A brincadeira folclórica contém uma série de valores que, através do tempo, foram sendo selecionados de forma natural por diversas gerações, guardando relações de ajustamento à época e ao meio. O aprendizado das brincadeiras folclóricas pela criança propicia a liberação de energia, a expansão da criatividade, fortalece a sociabilidade e estimula a liberdade. Essa forma de lazer não se restringe especificamente ao grupo infantil, embora este desempenhe melhores condições para praticá-la. 

A manifestação folclórica tinha uma função social, que não é mera forma de divertimento, brincadeiras ou conto de mitos, ela era substancialmente uma fonte socializadora, a partir de uma relação de equidade dentro da cultura infantil, ou seja, o folclore operava como “fonte de atualização e de perpetuação de estados de espírito e de atitudes que garantem a eficácia dos meios normais de controle social” (FERNANDES, 2006). 

É importante que estas crianças vivenciem todos estes personagens folclóricos e com isso o conhecimento realmente acontece com a prática, com a contação de lendas, ervas medicinais e brincadeiras diversas, dessa forma as crianças acabam percebendo que os brinquedos não são apenas aqueles que se compra, aperta um botão, brinca sozinho ou fica assistindo. 

Essa vivencia prática é muito mais que a teoria é o prazer e a satisfação que a criança sente  ao fazer parte daquela história, daquele brinquedo ou daquela brincadeira.

A construção do brinquedo e das brincadeiras desenvolve muito mais que o conhecimento, desenvolve a união da família, a transmissão de cultura, coordenação motora e mental da criança.

As brincadeiras diferem de região para região onde foram organizadas da seguinte forma: no sudeste, barra-manteiga e peteca; no sul, coelhinho sai da toca e vivo ou morto; no norte, curupira e cai no poço; no nordeste, pular corda e passa anel; e no centro-oeste, corre-cotia. De modo que as crianças podem  percorrer o país brincando e conhecendo as brincadeiras preferidas das crianças dessas regiões. 

Batucar e dançar ritmos regionais, por exemplo, faz os pequenos entrarem em contato com manifestações artísticas locais, que são expressões de sua cultura, além de estimular o movimento, algo fundamental nessa faixa etária, elas ajudam as crianças a desenvolver a fala e o ritmo.

Quando as crianças brincam, observa-se a satisfação que elas experimentam ao participarem das atividades. Além de seu estado de euforia e excitação, o brincar proporciona bem mais. Através dele a criança consegue conjugar seu mundo de fantasia com a realidade, transitando livremente de uma situação a outra.
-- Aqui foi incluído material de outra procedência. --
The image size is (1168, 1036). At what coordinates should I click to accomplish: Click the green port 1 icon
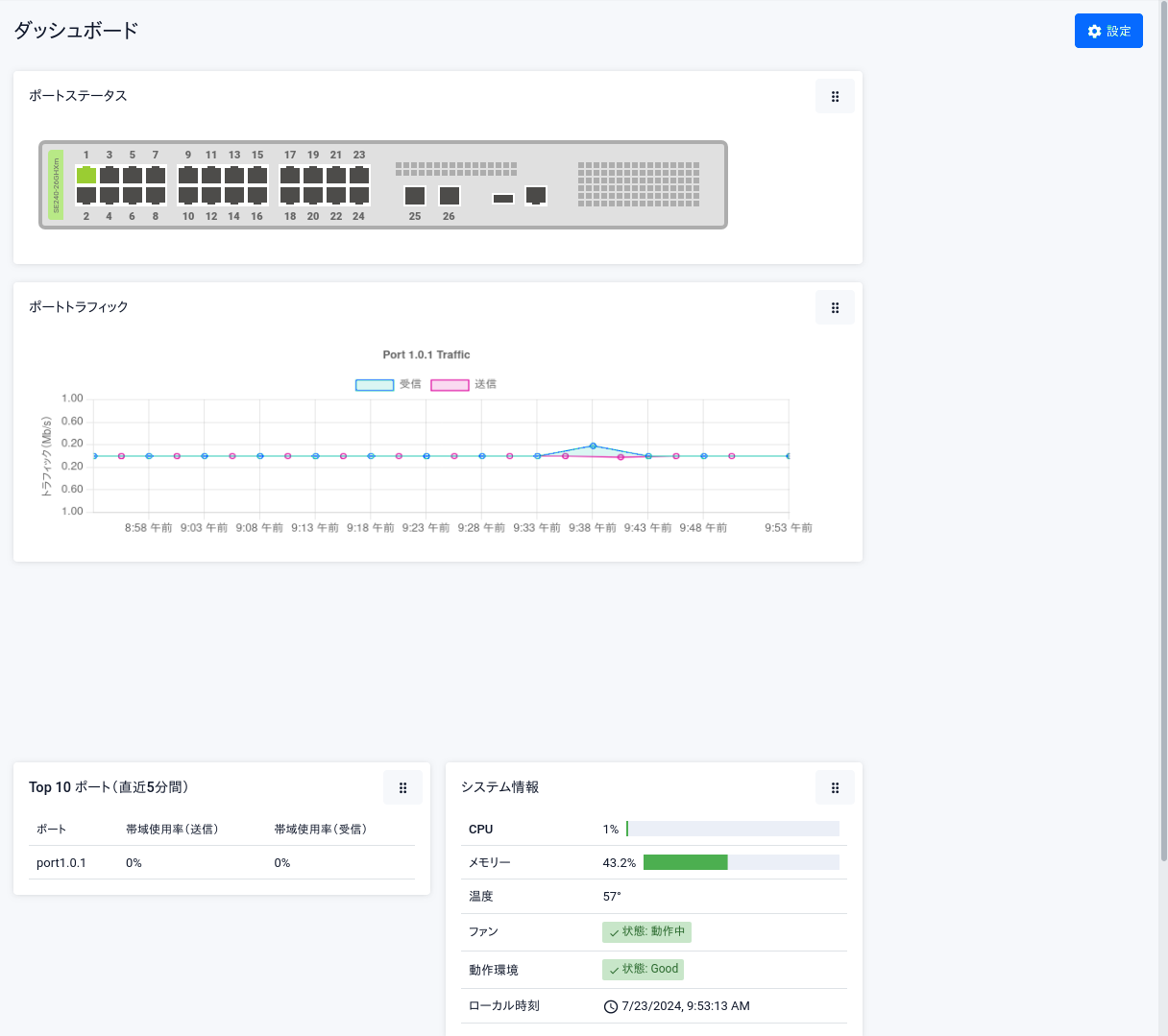click(86, 175)
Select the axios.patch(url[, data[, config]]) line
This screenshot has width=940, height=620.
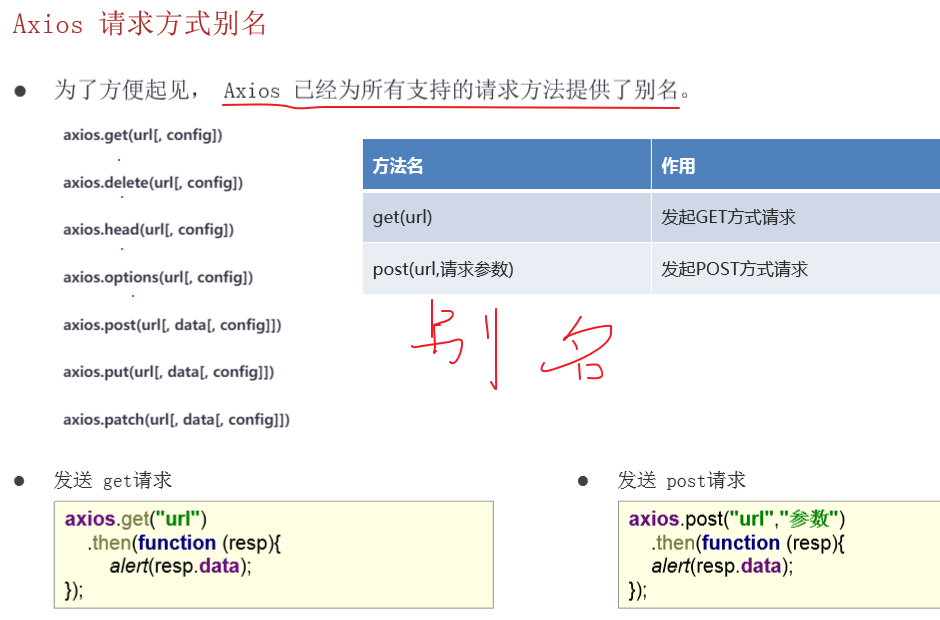176,420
Há uma ação psicofísica na execução dos objetivos: no ato de brincar, a criança propõe-se a fazer algo e procura cumprir sua proposição.

Sendo assim, a criança necessita aprender as habilidades que poderá desenvolver, pois ela não nasce com essas habilidades, personalidade e inteligência pronta, é o que difere do animal, que nasce com instinto e habilidades pré-determinadas. Já para o ser humano é necessário que lhe sejam dadas condições, sobretudo em processos educativos, que lhe sejam apresentados aspectos da sua cultura, para que possa haver um processo de apropriação. 

Que tal fazermos a maior farra com nossos pequenos? A diversão é garantida para todos!